Last Thursday, March 14 was Luke’s birthday. 36 years. And it has been nearly 3 years since his death. Every day there is pain. But the pain does not control my life. There are people who need me and depend on my support and love. My family, my friends, my colleagues, they watch me, they interact with me. Most of the time they are afraid to say anything but I know they are wondering how I deal with it.
Occasionally my wife, Sharon, will ask me how I am coping with it. Sometimes I think she feels guilty if she lets situations get her down, because she knows it cannot be as hard as what I am dealing with.
The bottom line is we all deal with loss and depression differently. There is no right way or wring way. In the year after Luke’s death I saw a counselor. I attended a support group for parents who lost children and I attended a support group for survivors of suicide. There came a time for me when I felt I had learned from sharing my story and listening to others share theirs.

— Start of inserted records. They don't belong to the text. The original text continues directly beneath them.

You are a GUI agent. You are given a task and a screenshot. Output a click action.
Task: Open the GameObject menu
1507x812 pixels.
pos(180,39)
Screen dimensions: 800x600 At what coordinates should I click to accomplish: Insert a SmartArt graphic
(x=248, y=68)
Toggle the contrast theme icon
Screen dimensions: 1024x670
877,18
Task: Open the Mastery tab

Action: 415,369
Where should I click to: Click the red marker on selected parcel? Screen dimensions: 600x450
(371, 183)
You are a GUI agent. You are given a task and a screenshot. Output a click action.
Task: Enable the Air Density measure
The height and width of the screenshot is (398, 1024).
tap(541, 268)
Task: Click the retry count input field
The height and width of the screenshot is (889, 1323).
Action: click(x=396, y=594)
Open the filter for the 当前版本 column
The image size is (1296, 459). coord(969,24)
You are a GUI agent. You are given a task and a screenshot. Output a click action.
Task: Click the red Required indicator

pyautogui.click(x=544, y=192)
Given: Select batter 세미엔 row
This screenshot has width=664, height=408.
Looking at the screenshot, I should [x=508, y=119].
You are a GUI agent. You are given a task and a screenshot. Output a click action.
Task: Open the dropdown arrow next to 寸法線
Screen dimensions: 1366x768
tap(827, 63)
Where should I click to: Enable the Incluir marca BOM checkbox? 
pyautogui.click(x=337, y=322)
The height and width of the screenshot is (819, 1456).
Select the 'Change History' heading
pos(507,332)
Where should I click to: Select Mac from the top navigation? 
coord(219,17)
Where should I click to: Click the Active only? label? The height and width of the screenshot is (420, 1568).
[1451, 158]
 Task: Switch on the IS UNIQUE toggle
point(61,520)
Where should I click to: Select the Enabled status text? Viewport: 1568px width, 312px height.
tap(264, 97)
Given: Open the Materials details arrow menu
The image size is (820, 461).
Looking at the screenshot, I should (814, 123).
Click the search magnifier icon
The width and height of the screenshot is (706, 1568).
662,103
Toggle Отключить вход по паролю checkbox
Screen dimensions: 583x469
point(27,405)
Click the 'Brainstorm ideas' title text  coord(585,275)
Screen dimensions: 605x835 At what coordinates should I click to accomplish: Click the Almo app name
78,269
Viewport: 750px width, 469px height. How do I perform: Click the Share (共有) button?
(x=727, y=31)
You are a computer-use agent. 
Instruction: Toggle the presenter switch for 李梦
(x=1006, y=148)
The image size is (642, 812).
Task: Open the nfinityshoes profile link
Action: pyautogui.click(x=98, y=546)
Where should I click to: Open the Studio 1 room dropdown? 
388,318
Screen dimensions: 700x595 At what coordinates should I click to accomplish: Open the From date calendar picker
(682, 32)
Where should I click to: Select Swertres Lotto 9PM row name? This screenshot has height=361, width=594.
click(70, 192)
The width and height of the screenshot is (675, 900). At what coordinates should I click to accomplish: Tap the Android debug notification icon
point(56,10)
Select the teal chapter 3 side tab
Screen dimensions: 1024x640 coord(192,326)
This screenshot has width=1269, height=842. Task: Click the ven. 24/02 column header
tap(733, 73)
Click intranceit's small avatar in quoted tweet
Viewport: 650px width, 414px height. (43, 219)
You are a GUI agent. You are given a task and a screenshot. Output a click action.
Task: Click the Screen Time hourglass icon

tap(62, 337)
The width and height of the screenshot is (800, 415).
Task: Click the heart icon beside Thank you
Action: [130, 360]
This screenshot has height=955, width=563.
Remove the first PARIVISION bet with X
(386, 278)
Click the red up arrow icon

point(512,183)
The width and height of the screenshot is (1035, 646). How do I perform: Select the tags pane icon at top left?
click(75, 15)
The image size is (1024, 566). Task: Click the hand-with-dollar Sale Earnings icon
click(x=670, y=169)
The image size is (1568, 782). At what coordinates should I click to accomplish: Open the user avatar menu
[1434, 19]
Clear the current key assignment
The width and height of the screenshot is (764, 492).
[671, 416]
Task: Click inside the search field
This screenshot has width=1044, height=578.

For others it is not so easy. Their pain controls their lives and they find no joy in holidays or activities that they had engaged in with their children. The same way with many suicide survivors. They can never overcome that guilt and it haunts them. These people are at risk because of their prolonged depression. I am not being critical because that is who they are. They might look at me and think I am too callous.
So where does one draw that line. On Wednesday night Bethany made Luke’s favorite birthday cake, Funfetti Cake. We celebrated Luke. On Thursday Sharon and I left for Nashville for the SEC basketball. We enjoyed the games, mostly, as well as several dinners with old friends. And on Thursday night at dinner we toasted Luke.
Everyone handles loss and depression differently. But there are things you can do to make sure that it does not control your life.
- Do not hide your feelings from those closest to you. Let them know how the loss affects your life. Hiding your feelings from them creates a heavier burden for them.
- Get help from a professional and/or support groups. Learn coping skills from those who have walked in your shoes.
- Consider how the loved one you have lost would want you to live your life.
- Do not be afraid to be a ray of sunshine to your family members who are suffering as much as you.
- You will always feel a bit of guilt and remorse but know that you have earned the right to feel the joy as well.